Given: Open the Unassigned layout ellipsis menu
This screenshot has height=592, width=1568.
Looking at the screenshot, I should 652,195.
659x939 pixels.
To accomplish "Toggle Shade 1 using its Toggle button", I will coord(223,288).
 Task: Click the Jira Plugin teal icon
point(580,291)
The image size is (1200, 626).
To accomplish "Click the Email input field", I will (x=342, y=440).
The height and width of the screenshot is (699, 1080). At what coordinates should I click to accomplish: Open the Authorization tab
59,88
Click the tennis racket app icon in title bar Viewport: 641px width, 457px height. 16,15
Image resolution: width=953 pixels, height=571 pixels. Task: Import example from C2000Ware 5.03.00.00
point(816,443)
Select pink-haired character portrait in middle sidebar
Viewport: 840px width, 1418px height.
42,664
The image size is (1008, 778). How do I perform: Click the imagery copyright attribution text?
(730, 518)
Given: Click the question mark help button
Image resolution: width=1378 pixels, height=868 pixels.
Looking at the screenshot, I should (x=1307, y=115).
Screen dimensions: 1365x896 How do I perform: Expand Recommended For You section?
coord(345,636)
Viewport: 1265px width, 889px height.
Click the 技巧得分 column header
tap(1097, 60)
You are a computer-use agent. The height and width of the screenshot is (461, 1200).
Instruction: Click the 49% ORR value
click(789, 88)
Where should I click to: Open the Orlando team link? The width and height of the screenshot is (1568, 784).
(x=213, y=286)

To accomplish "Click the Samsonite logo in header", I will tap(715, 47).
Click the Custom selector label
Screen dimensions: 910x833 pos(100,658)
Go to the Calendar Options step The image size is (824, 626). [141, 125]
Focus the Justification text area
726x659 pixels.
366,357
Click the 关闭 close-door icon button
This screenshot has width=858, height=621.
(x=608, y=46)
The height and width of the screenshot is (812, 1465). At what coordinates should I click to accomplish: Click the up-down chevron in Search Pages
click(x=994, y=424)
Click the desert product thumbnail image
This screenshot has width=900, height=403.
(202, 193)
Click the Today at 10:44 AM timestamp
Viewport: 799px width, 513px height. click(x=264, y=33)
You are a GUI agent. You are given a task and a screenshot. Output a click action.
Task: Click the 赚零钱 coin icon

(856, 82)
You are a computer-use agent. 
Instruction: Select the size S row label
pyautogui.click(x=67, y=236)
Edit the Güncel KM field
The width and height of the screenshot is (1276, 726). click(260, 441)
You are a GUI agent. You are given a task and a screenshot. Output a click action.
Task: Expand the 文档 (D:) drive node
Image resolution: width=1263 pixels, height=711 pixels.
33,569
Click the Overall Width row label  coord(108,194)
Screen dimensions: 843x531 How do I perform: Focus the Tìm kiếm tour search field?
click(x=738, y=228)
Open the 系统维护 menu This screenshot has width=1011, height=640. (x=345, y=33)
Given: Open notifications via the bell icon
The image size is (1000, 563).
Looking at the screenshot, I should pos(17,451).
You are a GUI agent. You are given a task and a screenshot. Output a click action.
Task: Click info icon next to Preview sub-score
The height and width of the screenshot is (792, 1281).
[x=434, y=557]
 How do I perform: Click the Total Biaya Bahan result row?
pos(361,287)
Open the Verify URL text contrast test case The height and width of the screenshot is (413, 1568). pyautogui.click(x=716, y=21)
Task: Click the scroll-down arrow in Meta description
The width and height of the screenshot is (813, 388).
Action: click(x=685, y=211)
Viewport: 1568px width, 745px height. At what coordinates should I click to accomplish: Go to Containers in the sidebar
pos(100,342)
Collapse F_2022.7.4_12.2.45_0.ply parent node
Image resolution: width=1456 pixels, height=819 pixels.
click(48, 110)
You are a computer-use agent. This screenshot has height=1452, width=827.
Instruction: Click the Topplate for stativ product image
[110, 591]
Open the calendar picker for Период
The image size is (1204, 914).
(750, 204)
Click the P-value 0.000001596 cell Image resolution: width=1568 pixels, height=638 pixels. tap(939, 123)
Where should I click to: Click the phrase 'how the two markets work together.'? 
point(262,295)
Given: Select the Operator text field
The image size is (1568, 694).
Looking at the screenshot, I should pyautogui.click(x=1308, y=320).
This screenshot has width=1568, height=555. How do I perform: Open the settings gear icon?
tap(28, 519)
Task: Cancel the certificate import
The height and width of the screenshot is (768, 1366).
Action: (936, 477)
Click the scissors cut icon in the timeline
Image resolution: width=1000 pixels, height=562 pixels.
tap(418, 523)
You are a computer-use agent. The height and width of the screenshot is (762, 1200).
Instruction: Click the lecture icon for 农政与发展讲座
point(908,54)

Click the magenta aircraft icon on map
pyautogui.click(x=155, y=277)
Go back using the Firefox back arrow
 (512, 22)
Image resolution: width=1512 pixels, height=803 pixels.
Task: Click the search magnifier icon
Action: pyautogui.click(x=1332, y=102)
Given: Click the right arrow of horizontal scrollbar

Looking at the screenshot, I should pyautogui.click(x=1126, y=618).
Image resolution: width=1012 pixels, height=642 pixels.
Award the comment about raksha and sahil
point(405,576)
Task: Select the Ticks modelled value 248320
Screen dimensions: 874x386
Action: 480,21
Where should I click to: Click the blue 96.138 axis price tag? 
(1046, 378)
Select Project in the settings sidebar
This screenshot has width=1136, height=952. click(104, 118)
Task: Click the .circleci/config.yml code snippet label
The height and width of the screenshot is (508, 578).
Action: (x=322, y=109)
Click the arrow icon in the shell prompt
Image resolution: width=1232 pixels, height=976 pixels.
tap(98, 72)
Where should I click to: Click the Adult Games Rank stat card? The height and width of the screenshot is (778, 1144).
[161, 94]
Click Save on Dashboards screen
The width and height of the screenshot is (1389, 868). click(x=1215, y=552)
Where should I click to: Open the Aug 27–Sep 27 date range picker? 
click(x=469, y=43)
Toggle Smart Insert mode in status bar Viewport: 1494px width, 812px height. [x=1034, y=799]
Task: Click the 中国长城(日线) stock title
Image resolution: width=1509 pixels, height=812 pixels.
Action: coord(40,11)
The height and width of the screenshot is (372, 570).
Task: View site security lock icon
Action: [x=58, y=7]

-------

[How to complete this task]
Scan the records above for the string "node", then report every line that contains it.

[The completed task]
Task: Expand the 文档 (D:) drive node
Collapse F_2022.7.4_12.2.45_0.ply parent node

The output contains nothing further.